* Assignment *
Copy every record below exactly.

::::

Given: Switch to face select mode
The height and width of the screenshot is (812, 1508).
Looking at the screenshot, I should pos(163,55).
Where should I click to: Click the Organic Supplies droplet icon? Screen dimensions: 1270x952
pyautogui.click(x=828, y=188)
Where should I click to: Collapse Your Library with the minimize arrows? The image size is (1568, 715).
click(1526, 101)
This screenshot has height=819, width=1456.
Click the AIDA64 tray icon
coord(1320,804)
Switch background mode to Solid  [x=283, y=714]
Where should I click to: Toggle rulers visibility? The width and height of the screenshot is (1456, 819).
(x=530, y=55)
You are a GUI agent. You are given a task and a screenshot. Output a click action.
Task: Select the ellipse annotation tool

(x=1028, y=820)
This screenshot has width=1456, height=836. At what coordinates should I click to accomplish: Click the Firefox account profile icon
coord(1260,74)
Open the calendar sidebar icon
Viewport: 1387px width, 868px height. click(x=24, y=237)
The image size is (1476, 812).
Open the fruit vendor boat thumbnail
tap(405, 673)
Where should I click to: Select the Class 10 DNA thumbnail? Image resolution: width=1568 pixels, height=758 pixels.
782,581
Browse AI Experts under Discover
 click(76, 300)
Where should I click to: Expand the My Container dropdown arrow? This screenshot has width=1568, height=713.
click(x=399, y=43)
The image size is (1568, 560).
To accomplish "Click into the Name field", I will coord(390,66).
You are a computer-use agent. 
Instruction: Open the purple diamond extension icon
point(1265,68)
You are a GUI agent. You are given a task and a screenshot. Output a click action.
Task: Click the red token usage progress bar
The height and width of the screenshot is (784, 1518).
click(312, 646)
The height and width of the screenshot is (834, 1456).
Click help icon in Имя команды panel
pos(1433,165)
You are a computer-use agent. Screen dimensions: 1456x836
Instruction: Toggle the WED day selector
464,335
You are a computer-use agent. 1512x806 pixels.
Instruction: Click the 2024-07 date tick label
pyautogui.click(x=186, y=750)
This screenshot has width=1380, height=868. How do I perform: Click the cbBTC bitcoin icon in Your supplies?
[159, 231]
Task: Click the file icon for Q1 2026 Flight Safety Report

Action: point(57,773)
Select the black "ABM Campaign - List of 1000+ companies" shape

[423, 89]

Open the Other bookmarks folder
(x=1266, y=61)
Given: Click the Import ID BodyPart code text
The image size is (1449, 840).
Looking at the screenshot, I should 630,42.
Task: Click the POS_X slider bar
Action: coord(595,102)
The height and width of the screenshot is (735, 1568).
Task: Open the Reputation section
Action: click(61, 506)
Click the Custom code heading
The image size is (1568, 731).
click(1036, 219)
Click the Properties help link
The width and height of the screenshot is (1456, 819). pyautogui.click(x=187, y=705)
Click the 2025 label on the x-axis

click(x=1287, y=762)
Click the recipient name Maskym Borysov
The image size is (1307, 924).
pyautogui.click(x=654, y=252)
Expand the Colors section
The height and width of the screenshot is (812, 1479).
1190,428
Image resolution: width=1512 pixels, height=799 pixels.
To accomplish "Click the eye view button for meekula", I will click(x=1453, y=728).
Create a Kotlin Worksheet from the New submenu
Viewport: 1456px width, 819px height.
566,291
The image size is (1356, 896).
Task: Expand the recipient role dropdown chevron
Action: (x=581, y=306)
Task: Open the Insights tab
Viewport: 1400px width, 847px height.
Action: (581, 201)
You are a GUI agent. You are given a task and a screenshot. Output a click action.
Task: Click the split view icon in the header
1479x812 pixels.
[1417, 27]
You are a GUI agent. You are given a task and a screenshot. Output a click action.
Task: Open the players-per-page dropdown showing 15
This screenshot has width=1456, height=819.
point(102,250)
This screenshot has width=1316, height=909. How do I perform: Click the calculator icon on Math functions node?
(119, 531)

::::

* Response box *
Given: Switch to face select mode
The height and width of the screenshot is (812, 1508).
Looking at the screenshot, I should pos(163,55).
Where should I click to: Click the Organic Supplies droplet icon? Screen dimensions: 1270x952
pyautogui.click(x=828, y=188)
Where should I click to: Collapse Your Library with the minimize arrows? The image size is (1568, 715).
click(1526, 101)
This screenshot has height=819, width=1456.
Click the AIDA64 tray icon
coord(1320,804)
Switch background mode to Solid  [x=283, y=714]
Where should I click to: Toggle rulers visibility? The width and height of the screenshot is (1456, 819).
(x=530, y=55)
You are a GUI agent. You are given a task and a screenshot. Output a click action.
Task: Select the ellipse annotation tool

(x=1028, y=820)
This screenshot has width=1456, height=836. At what coordinates should I click to accomplish: Click the Firefox account profile icon
coord(1260,74)
Open the calendar sidebar icon
Viewport: 1387px width, 868px height. click(x=24, y=237)
The image size is (1476, 812).
Open the fruit vendor boat thumbnail
tap(405, 673)
Where should I click to: Select the Class 10 DNA thumbnail? Image resolution: width=1568 pixels, height=758 pixels.
782,581
Browse AI Experts under Discover
 click(76, 300)
Where should I click to: Expand the My Container dropdown arrow? This screenshot has width=1568, height=713.
click(x=399, y=43)
The image size is (1568, 560).
To accomplish "Click into the Name field", I will coord(390,66).
You are a computer-use agent. 
Instruction: Open the purple diamond extension icon
point(1265,68)
You are a GUI agent. You are given a task and a screenshot. Output a click action.
Task: Click the red token usage progress bar
The height and width of the screenshot is (784, 1518).
click(312, 646)
The height and width of the screenshot is (834, 1456).
Click help icon in Имя команды panel
pos(1433,165)
You are a computer-use agent. Screen dimensions: 1456x836
Instruction: Toggle the WED day selector
464,335
You are a computer-use agent. 1512x806 pixels.
Instruction: Click the 2024-07 date tick label
pyautogui.click(x=186, y=750)
This screenshot has width=1380, height=868. How do I perform: Click the cbBTC bitcoin icon in Your supplies?
[159, 231]
Task: Click the file icon for Q1 2026 Flight Safety Report

Action: point(57,773)
Select the black "ABM Campaign - List of 1000+ companies" shape

[423, 89]

Open the Other bookmarks folder
(x=1266, y=61)
Given: Click the Import ID BodyPart code text
The image size is (1449, 840).
Looking at the screenshot, I should 630,42.
Task: Click the POS_X slider bar
Action: coord(595,102)
The height and width of the screenshot is (735, 1568).
Task: Open the Reputation section
Action: click(61, 506)
Click the Custom code heading
The image size is (1568, 731).
click(1036, 219)
Click the Properties help link
The width and height of the screenshot is (1456, 819). pyautogui.click(x=187, y=705)
Click the 2025 label on the x-axis

click(x=1287, y=762)
Click the recipient name Maskym Borysov
The image size is (1307, 924).
pyautogui.click(x=654, y=252)
Expand the Colors section
The height and width of the screenshot is (812, 1479).
1190,428
Image resolution: width=1512 pixels, height=799 pixels.
To accomplish "Click the eye view button for meekula", I will click(x=1453, y=728).
Create a Kotlin Worksheet from the New submenu
Viewport: 1456px width, 819px height.
566,291
The image size is (1356, 896).
Task: Expand the recipient role dropdown chevron
Action: (x=581, y=306)
Task: Open the Insights tab
Viewport: 1400px width, 847px height.
Action: (581, 201)
You are a GUI agent. You are given a task and a screenshot. Output a click action.
Task: Click the split view icon in the header
1479x812 pixels.
[1417, 27]
You are a GUI agent. You are given a task and a screenshot. Output a click action.
Task: Open the players-per-page dropdown showing 15
This screenshot has width=1456, height=819.
point(102,250)
This screenshot has width=1316, height=909. How do I perform: Click the calculator icon on Math functions node?
(119, 531)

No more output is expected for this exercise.